Théâtrothèque : « Même si le monde meurt ou le tout grand voyage » de Laurent Gaudé
Laurent Gaudé, Prix Goncourt 2004 pour le Soleil des Scorta, vient de publier chez Actes Sud-Papiers, un texte à forte consonnance philosophique, Même si le monde meurt ou le tout grand voyage. Une fois de plus, nous sommes saisis par la poésie de cette allégorie et la valeur des questions que se posent l’auteur. Si les scientifiques nous annonçaient avec précision la date et l’heure de la fin du monde… En l’occurrence le 17 août à 17h58, que vaudrait alors notre vie ? Que ferions-nous ?Â
L’annonce de cette issue fatale s’est propagée comme une trainée de poudre. La fin est certaine. Les fissures se font jour. Le jour d’après n’existera pas. Quelles options disposent l’humanité ? Se morfondre ou vivre à fond ce qui lui reste de temps. La vie s’est arrêtée ou au contraire procède d’un fuite en avant débarrassée de toute contrainte, de tout carcan. Une liberté pour vivre à fond chaque moment.

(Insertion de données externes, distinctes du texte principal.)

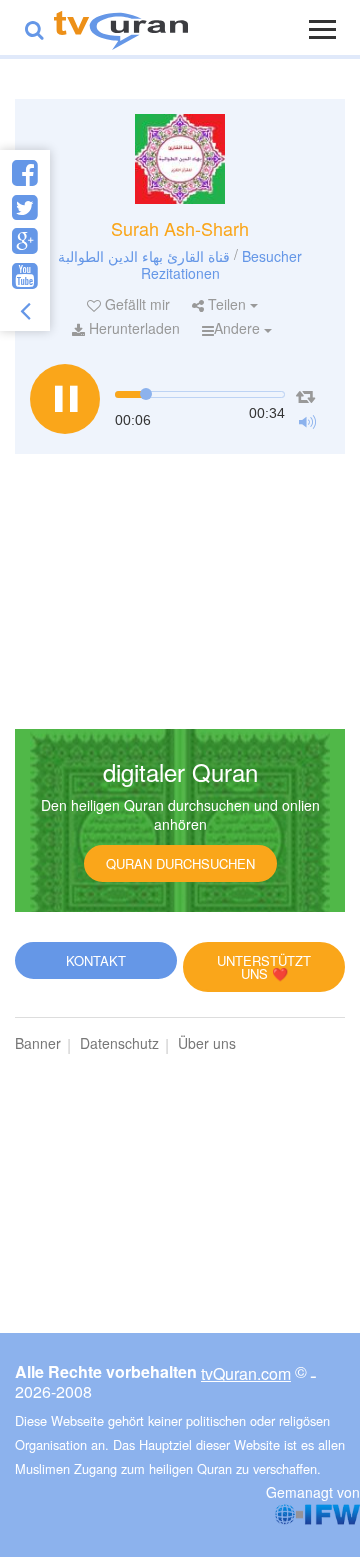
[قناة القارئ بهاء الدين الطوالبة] (180, 159)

Parfois, des exactions sont commises en sachant qu’elles n’auraient jamais eu lieu auparavant. Le dérèglement et les débordements font le lit d’une violence qui se veut libératrice et meurtrière.
Mais la question que pose l’auteur est ressentie avec acuité par un personnage, la mère, qui doit accoucher très prochainement. Elle a la vie en elle. Une vie pour quoi faire ? Vouer à la mort certaine. Il faut que son enfant, son fils voit le monde avant de disparaitre, avant que l’univers ne sombre. Tout s’accélère et l’enfant nait sous une forme particulière. On le nomme le Pressé de vivre. Il n’a que peu de temps pour appréhender le monde. Ce faisant, il vieillit vite et apprend très rapidement la vie terrestre. Un heure, un jour, un jour une semaine… Tout va vite, si vite. Il a soif de tout voir. Il doit se dépêcher.
Mais les scientifiques se sont lourdement trompés dans leurs prévisions. La fin du monde est remise en cause. Le Pressé de vivre apprend avec douleur cette annonce. Le monde perdurera au-delà de sa mort. Il n’aura que peu profité de son passage sur terre. Quelques instants. Sa trace éphémère sera balayée par le vent.
« Je dois savoir tous les goûts de vie. Tristesse. Mélancolie. Lenteur qui rend lourd, ça fait partie du tout. Je dois vivre et connaître tout ça, l’un et l’autre. La peur, la joie, le vague à l’âme de vie. Tout ».Â
A-t-on besoin d’épreuves pour apprécier le prix de la vie ? Une prise de conscience qui s’avère malheureusement toujours éphémère.